_Activities_
1. In the forum thread on ear cropping, why did the first poster hesitate about cropping?
2. From the forum thread on ear cropping, copy the part that opens with the words containing "oooh bad cop!" and closes with "think so too!".

(Given text begins)

I sat on the fence about cropping because of all the thug types who crop, and then raise an unsocialized menace. To a reasonable person, the 2 are not connected, but unfortunately most pit-haters aren't reasonable. Lady has lovely natural ears, but I wish sometimes she had a sexy crop. I think Kenya's crop is awesome! If I had a different breed, Boxer, Dobie, or Great Dane in particular, I would have to crop, the huge floppy ears on the streamlined dogs just look terrible, but I feel pits look good either way.


----------



## LiiL_L0cz_Red_N0se (Sep 15, 2008)

FloorCandy said:


> I think Kenya's crop is awesome! .


well thank u! she does look sexy with CROPPED ears.... but i just butchered her head right? lmao:rofl:


----------



## American_Pit13 (Apr 23, 2007)

LiiL_L0cz_Red_N0se said:


> girrrll i wouldnt take u away... lol id be on ur side if something like this happend. ahhaha sorry i can play bad :cop: too sometimes


oooh bad cop! Just the way we like u


----------



## BedlamBully (Jun 6, 2008)

Some pits are more streamlined. Combat is a racier dog and he looks great with his pointy ears. Judges think so too! 









Although I should have gone with less bell, oh well....next time.


----------



## dan'sgrizz (Oct 22, 2008)

(Given text ends)
(Data records begins)

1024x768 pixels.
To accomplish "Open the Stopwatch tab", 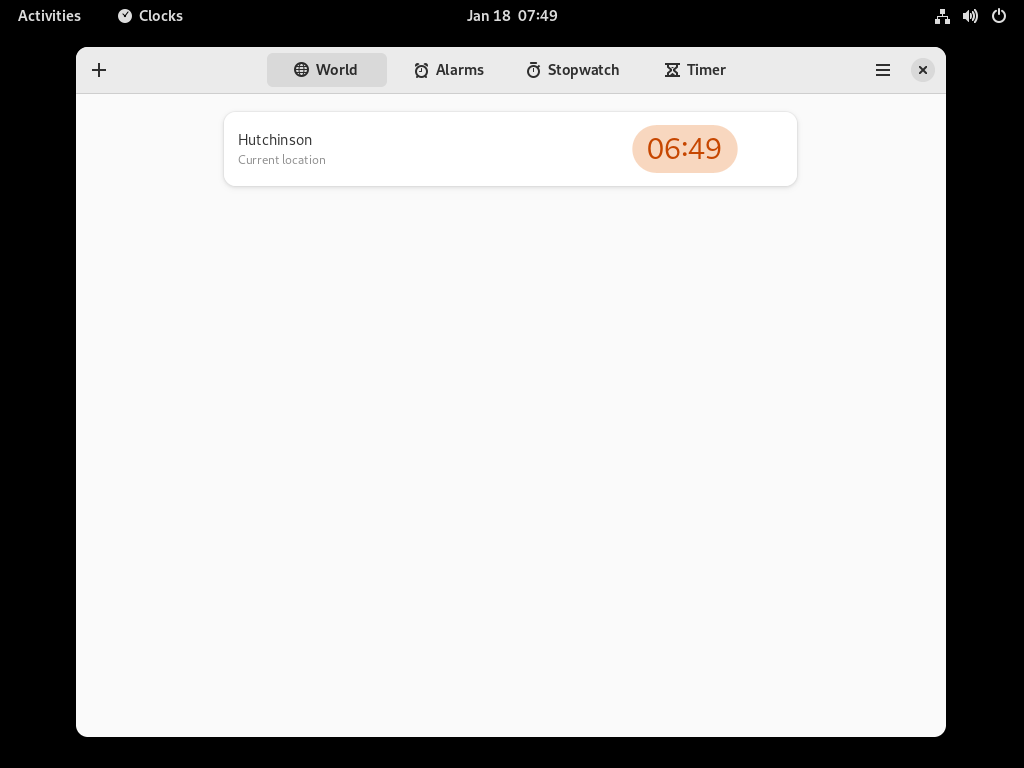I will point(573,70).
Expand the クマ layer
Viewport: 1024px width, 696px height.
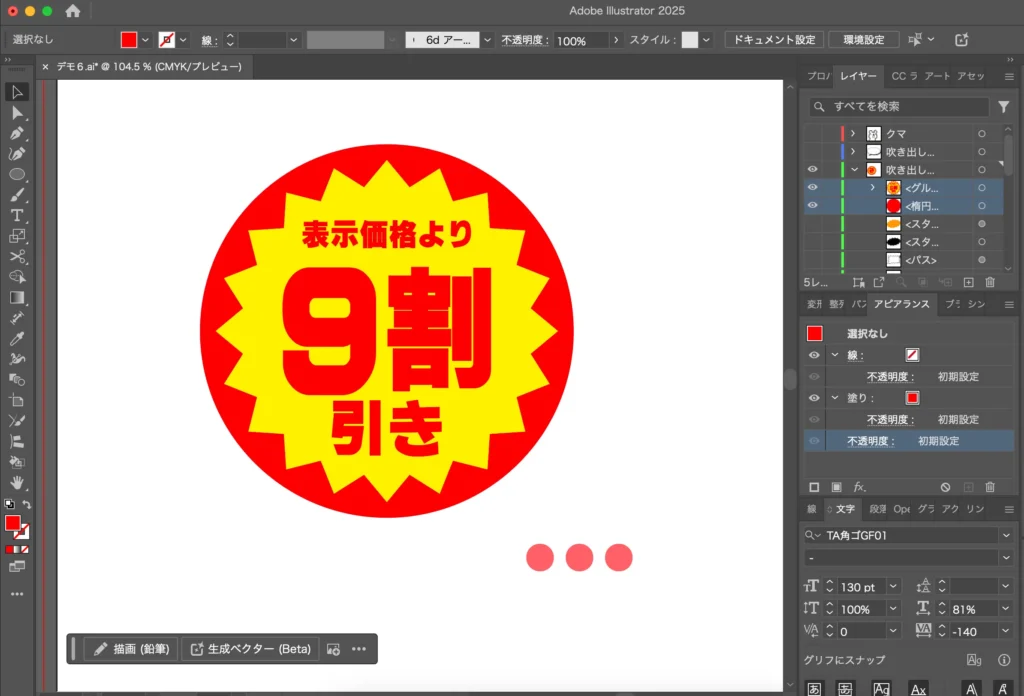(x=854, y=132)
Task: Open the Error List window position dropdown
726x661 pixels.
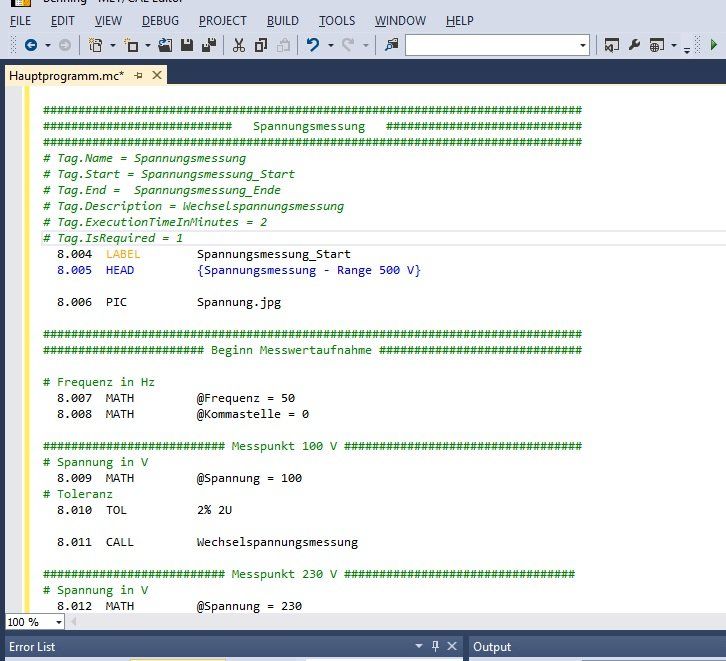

(Data records ends)

_Answers_
1. The first poster hesitated because many "thug types" crop their dogs and then raise an unsocialized menace. A reasonable person wouldn't connect cropping with that, but the poster says most pit-haters aren't reasonable.

2.
oooh bad cop! Just the way we like u


----------



## BedlamBully (Jun 6, 2008)

Some pits are more streamlined. Combat is a racier dog and he looks great with his pointy ears. Judges think so too!